Only lines containing "page" belong in the answer, each copied from the entries below.

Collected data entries
[Start of Attachment]
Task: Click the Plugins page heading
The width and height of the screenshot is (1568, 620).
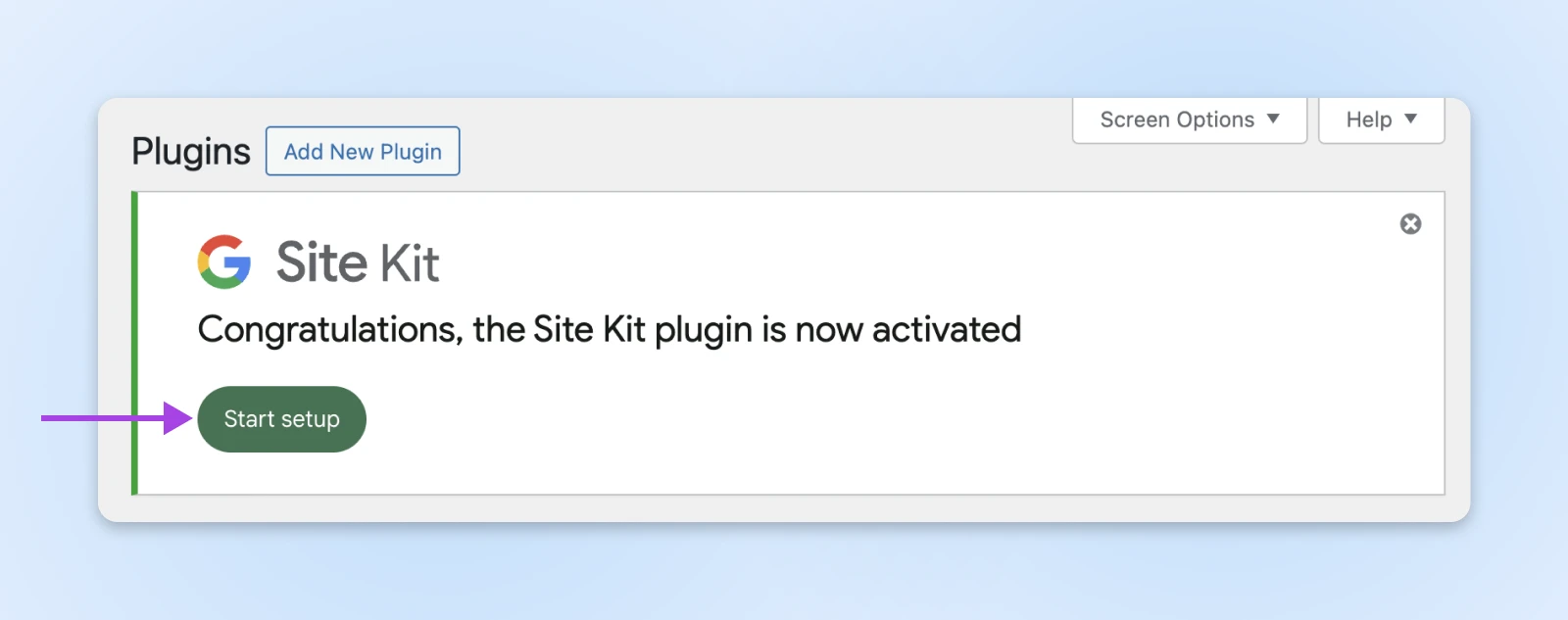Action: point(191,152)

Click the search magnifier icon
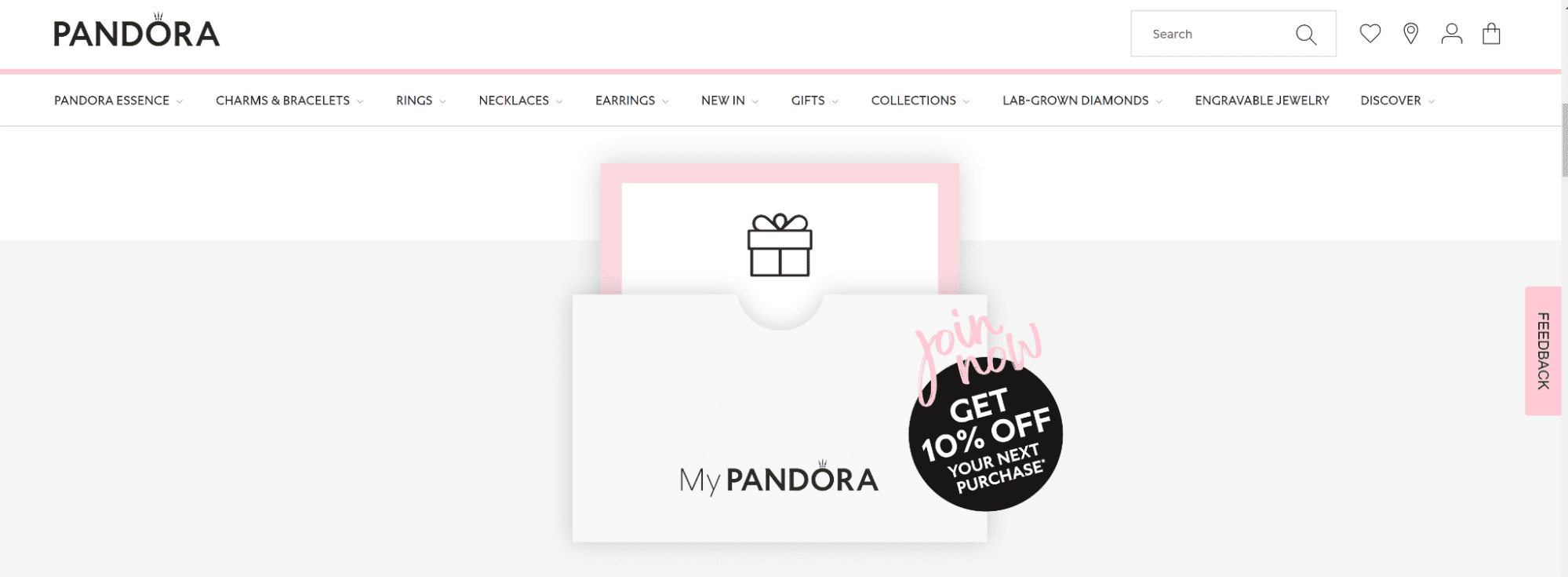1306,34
[End of Attachment]
[Start of Attachment]
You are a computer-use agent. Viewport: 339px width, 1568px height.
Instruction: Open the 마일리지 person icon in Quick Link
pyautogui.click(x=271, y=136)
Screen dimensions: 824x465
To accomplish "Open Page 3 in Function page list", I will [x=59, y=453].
[End of Attachment]
WRITTEN ANSWER:
Task: Click the Plugins page heading
To accomplish "Open Page 3 in Function page list", I will [x=59, y=453].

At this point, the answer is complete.